Comparing the First and Last Books of 20 Authors

By Julian Yanover

How do the first books of acclaimed writers, published in their youth, compare to their last works released 20, 40, or even 60 years later?

We wanted to find out if an author’s language saw changes in the lexicon they used over time. This meant we had to find a way to measure the quantity and variety of vocabulary in relation to the full content of the book.

Does vocabulary become enriched due to experience? Or does it decrease?

With these initial questions, we began our research using artificial intelligence and natural language processing software, new tools that make this previously unthinkable task possible.

This is what we found.

AI robot

What We Analyzed

  • 20 authors.
  • 40 books.

We selected 20 authors, taking one of their earliest works and one of their last published works.

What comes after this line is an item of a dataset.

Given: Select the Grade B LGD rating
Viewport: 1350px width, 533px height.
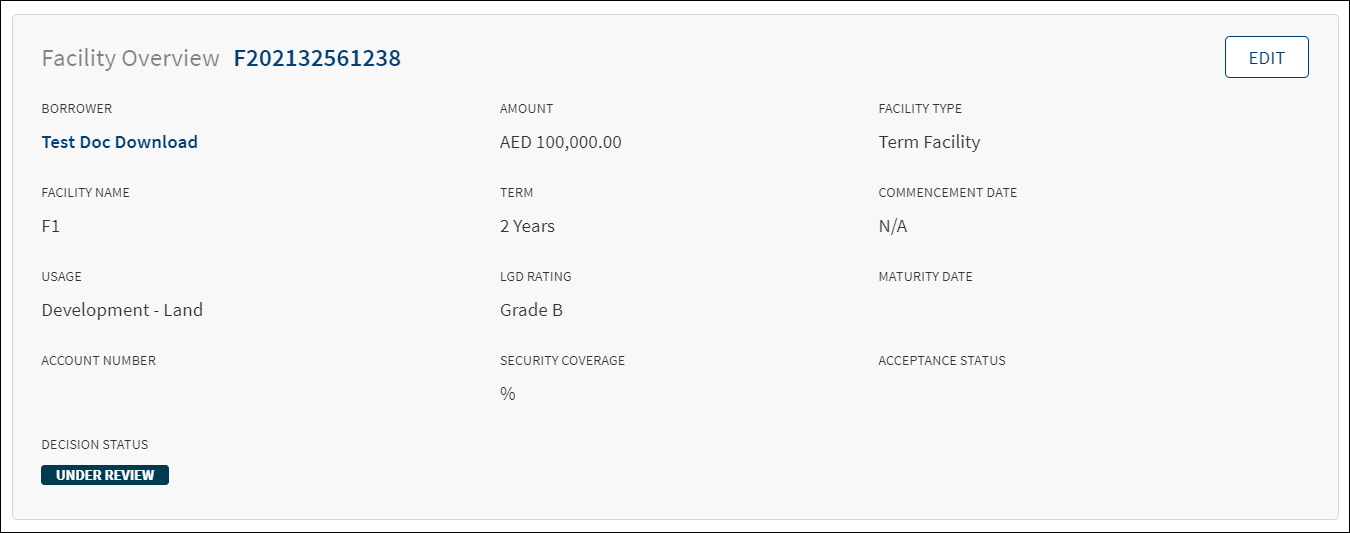Looking at the screenshot, I should click(x=531, y=310).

Thus, for instance, we examined Doris Lessing‘s “The Grass Is Singing” (1950) and “Ben, in the World” (2000), Ray Bradbury‘s “Fahrenheit 451” (1953) and “Farewell Summer” (2006), and Virginia Woolf‘s “The Voyage Out” (1915) and “Between the Acts” (1941).

It’s important to note that we always sought the longest time gap between books that we could find.

How We Processed It

  • Database with 3,509,555 words.
  • Natural language processing (NLP) software and artificial intelligence to identify and unify similar words through lemmatization.
  • Our own scoring system to standardize criteria and evaluate lexical diversity.

The books were digitally stored, word by word, in a database.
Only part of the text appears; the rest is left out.